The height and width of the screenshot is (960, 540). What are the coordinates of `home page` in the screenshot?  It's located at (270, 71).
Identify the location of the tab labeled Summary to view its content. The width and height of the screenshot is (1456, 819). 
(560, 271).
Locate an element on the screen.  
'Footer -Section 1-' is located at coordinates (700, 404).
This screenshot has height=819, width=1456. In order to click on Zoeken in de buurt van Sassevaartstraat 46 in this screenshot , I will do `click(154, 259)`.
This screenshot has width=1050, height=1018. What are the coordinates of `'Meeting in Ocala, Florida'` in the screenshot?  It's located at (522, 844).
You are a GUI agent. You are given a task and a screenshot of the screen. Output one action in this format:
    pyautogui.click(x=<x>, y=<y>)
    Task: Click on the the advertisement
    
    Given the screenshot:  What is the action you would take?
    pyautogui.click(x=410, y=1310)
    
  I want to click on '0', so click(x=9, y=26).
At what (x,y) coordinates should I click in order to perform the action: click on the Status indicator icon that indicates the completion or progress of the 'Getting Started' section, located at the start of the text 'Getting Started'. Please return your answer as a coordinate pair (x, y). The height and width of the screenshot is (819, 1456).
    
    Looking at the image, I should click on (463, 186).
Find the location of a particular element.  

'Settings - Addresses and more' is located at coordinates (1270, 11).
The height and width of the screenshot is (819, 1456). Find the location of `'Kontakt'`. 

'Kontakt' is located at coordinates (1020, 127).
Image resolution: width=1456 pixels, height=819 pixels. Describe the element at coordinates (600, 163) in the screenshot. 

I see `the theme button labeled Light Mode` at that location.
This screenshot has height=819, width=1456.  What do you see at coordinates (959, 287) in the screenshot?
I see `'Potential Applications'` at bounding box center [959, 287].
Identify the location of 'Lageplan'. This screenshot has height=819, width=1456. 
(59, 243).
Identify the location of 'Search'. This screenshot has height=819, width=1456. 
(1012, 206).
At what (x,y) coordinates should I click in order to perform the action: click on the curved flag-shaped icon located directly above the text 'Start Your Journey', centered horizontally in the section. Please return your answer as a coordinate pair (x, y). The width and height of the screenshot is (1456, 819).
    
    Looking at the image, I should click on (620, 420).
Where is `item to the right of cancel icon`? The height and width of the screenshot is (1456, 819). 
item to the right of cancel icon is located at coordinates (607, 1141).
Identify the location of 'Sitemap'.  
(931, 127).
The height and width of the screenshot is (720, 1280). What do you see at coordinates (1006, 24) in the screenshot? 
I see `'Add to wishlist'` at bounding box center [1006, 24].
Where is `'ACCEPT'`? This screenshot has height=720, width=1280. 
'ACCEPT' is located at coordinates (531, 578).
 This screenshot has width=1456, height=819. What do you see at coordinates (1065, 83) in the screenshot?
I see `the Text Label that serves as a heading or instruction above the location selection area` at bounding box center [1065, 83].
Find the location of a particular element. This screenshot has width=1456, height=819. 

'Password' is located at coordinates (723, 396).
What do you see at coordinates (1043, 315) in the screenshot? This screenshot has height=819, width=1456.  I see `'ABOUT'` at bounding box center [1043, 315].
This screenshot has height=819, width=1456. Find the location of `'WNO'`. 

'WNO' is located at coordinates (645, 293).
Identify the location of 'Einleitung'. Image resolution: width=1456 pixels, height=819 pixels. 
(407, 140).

--- YOUR GOAL ---
Turn the items above into a numbered list, leaving out any blank lines.

--- EXERCISE ANSWER ---
1. The height and width of the screenshot is (960, 540). What are the coordinates of `home page` in the screenshot?  It's located at (270, 71).
2. Identify the location of the tab labeled Summary to view its content. The width and height of the screenshot is (1456, 819). 
3. (560, 271).
4. Locate an element on the screen.  
5. 'Footer -Section 1-' is located at coordinates (700, 404).
6. This screenshot has height=819, width=1456. In order to click on Zoeken in de buurt van Sassevaartstraat 46 in this screenshot , I will do `click(154, 259)`.
7. This screenshot has width=1050, height=1018. What are the coordinates of `'Meeting in Ocala, Florida'` in the screenshot?  It's located at (522, 844).
8. You are a GUI agent. You are given a task and a screenshot of the screen. Output one action in this format:
9.     pyautogui.click(x=<x>, y=<y>)
10.     Task: Click on the the advertisement
11.     Given the screenshot:  What is the action you would take?
12.     pyautogui.click(x=410, y=1310)
13.   I want to click on '0', so click(x=9, y=26).
14. At what (x,y) coordinates should I click in order to perform the action: click on the Status indicator icon that indicates the completion or progress of the 'Getting Started' section, located at the start of the text 'Getting Started'. Please return your answer as a coordinate pair (x, y). The height and width of the screenshot is (819, 1456).
15.     Looking at the image, I should click on (463, 186).
16. Find the location of a particular element.  
17. 'Settings - Addresses and more' is located at coordinates (1270, 11).
18. The height and width of the screenshot is (819, 1456). Find the location of `'Kontakt'`. 
19. 'Kontakt' is located at coordinates (1020, 127).
20. Image resolution: width=1456 pixels, height=819 pixels. Describe the element at coordinates (600, 163) in the screenshot. 
21. I see `the theme button labeled Light Mode` at that location.
22. This screenshot has height=819, width=1456.  What do you see at coordinates (959, 287) in the screenshot?
23. I see `'Potential Applications'` at bounding box center [959, 287].
24. Identify the location of 'Lageplan'. This screenshot has height=819, width=1456. 
25. (59, 243).
26. Identify the location of 'Search'. This screenshot has height=819, width=1456. 
27. (1012, 206).
28. At what (x,y) coordinates should I click in order to perform the action: click on the curved flag-shaped icon located directly above the text 'Start Your Journey', centered horizontally in the section. Please return your answer as a coordinate pair (x, y). The width and height of the screenshot is (1456, 819).
29.     Looking at the image, I should click on (620, 420).
30. Where is `item to the right of cancel icon`? The height and width of the screenshot is (1456, 819). 
31. item to the right of cancel icon is located at coordinates (607, 1141).
32. Identify the location of 'Sitemap'.  
33. (931, 127).
34. The height and width of the screenshot is (720, 1280). What do you see at coordinates (1006, 24) in the screenshot? 
35. I see `'Add to wishlist'` at bounding box center [1006, 24].
36. Where is `'ACCEPT'`? This screenshot has height=720, width=1280. 
37. 'ACCEPT' is located at coordinates (531, 578).
38.  This screenshot has width=1456, height=819. What do you see at coordinates (1065, 83) in the screenshot?
39. I see `the Text Label that serves as a heading or instruction above the location selection area` at bounding box center [1065, 83].
40. Find the location of a particular element. This screenshot has width=1456, height=819. 
41. 'Password' is located at coordinates (723, 396).
42. What do you see at coordinates (1043, 315) in the screenshot? This screenshot has height=819, width=1456.  I see `'ABOUT'` at bounding box center [1043, 315].
43. This screenshot has height=819, width=1456. Find the location of `'WNO'`. 
44. 'WNO' is located at coordinates (645, 293).
45. Identify the location of 'Einleitung'. Image resolution: width=1456 pixels, height=819 pixels. 
46. (407, 140).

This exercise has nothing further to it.